PROBLEM TO WORK ON = An exact copy of the records below is needed, with every picture left out.

_ _ _ _ _

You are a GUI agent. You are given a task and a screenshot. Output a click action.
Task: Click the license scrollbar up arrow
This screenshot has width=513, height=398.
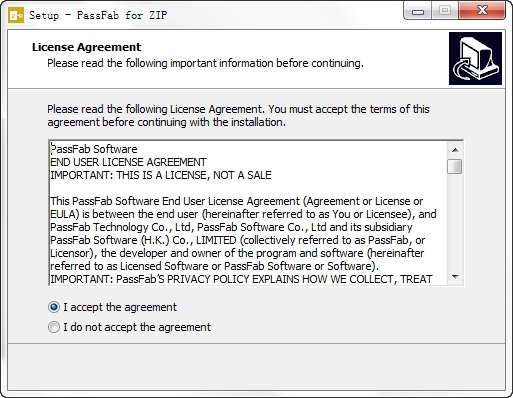[455, 150]
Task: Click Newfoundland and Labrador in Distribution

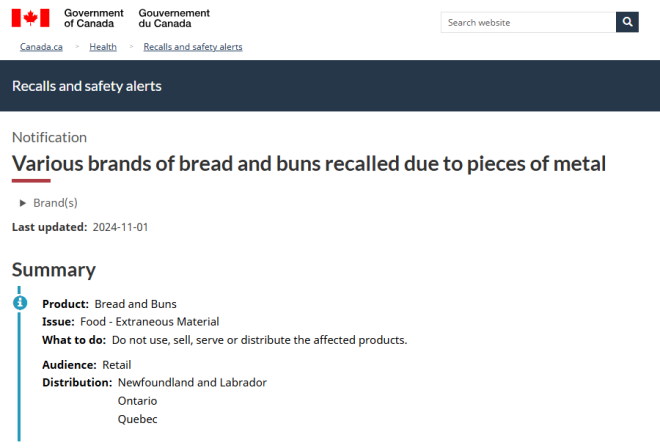Action: [192, 382]
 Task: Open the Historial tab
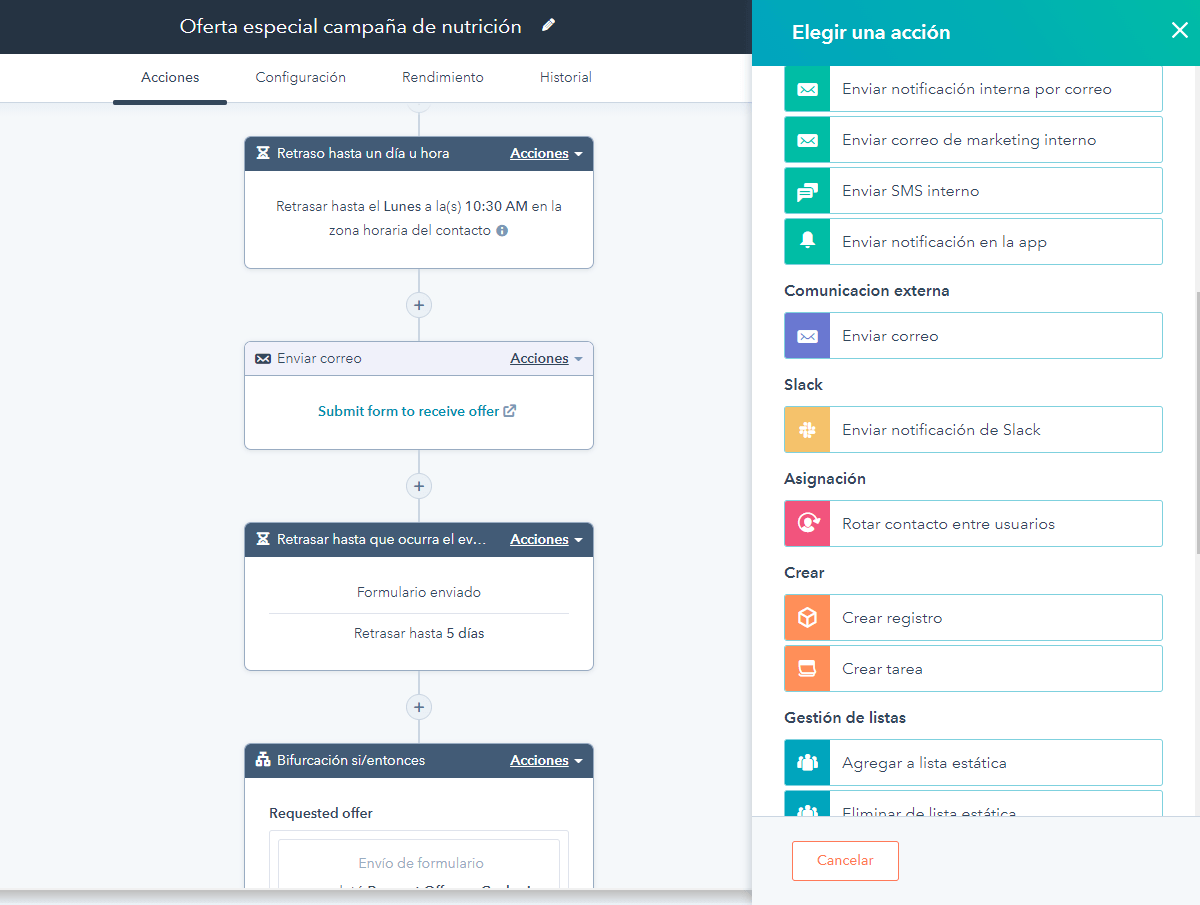click(x=566, y=77)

_ _ _ _ _

WRITTEN REPLY =
You are a GUI agent. You are given a task and a screenshot. Output a click action.
Task: Click the license scrollbar up arrow
This screenshot has width=513, height=398.
[455, 150]
Task: Click Newfoundland and Labrador in Distribution

Action: [192, 382]
 Task: Open the Historial tab
click(x=566, y=77)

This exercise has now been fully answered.